Some people grow up in homes where the Christian vocabulary is in the air, a substance they take in and breathe out naturally. As a child of parents who became Christians later in their lives, this was not the case for me.

In youth group and then my campus ministry, I found it difficult to understand the language of faith. Pastors and small group leaders urged me to “walk with the Lord” daily through my “quiet time” in order to better “pursue the lost” and “point others back to Christ.”

These phrases confused me. I read the Bible and talked to others about Jesus, but was never quite sure if I was living the Christian life my church leaders described. Their words were so abstract and my daily life was so concrete.

The Concrete Task Behind Abstract Verbiage

Years later, as I’ve watched others in ministry, I have come to understand the concrete task behind abstract verbiage such as “pointing others to Christ.” This phrase alludes to the challenge of helping people frame their successes and troubles within the Biblical story, rather than the isolated story of each person’s existence.

“Pointing people back to Jesus” means nothing more than asking others to consider their specific circumstances in terms of Jesus Christ’s agenda rather than their own, something I tried to do all along but never knew how to articulate.
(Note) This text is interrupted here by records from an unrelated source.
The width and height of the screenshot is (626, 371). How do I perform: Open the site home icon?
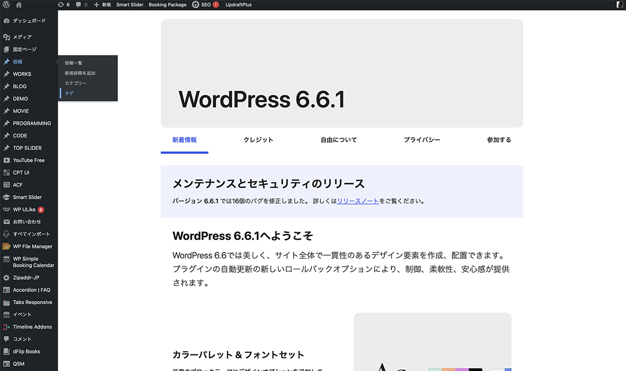(19, 5)
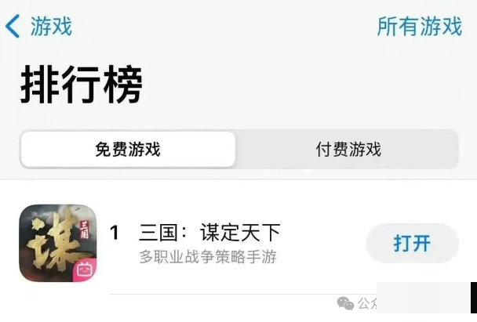Click subtitle 多职业战争策略手游

click(x=208, y=257)
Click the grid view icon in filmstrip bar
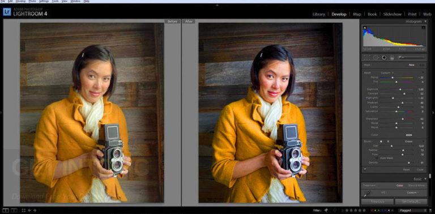 coord(23,211)
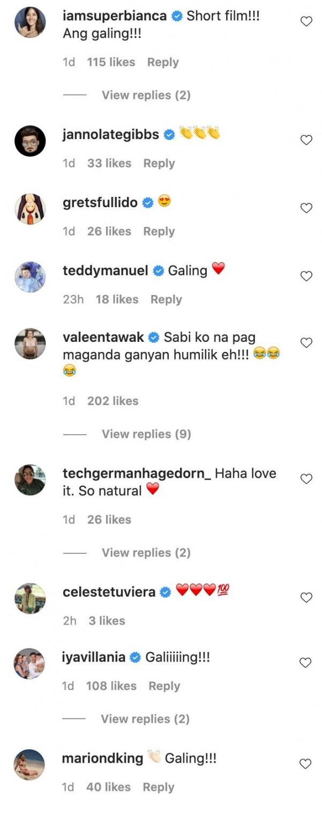This screenshot has width=322, height=813.
Task: Heart iyavillania's "Galiiiiing" comment
Action: 305,663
My experience brought home to me the need for clarity when I discuss my faith with friends outside the church. If I, someone immersed in a Christian context during high school and college, have trouble making sense of the phrases I hear, how much more might somebody else who has only been casually exposed to our beliefs?
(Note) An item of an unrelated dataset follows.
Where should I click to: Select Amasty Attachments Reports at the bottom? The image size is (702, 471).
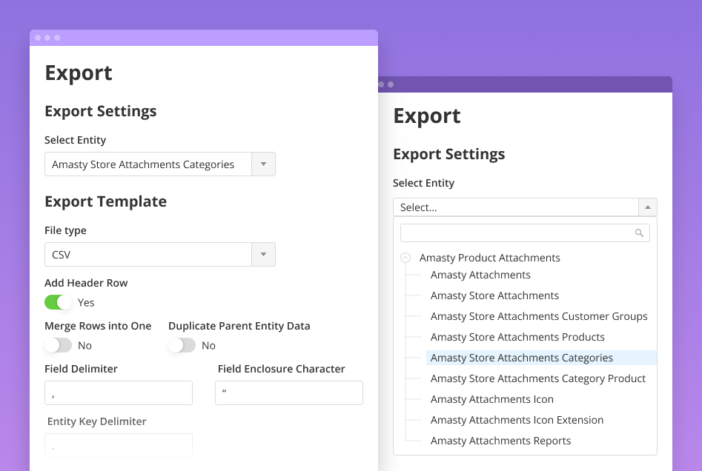(500, 441)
How do we peel back the surface of idioms such as “asking Jesus into your heart,” “believing on him,” “walking with the Lord,” and “pursuing the lost” and get to the heart of what these phrases mean in practice for us and our friends who don’t yet understand the gospel? The answer is twofold, and it is much simpler than we might think.

A Simple Test of True Faith

The most important part of bridging the communication gap begins in our own relationship with Jesus. It’s hard to communicate something we’re not sure of ourselves. How have Jesus’s words influenced your life? What are some specific ways you have changed since you became a believer?

It’s easy to say the right things to fit in with a group of other Christians, but a simple test of true faith is whether we have something to say to a person who doesn’t understand the figures of speech, who digs into the heart of the idioms in search of what they really mean.

What does it mean to “follow Jesus?” To “live in obedience” to him? To “make an idol” of something else? These are phrases we toss around in the church, but they require specificity and clarity in our conversations with others.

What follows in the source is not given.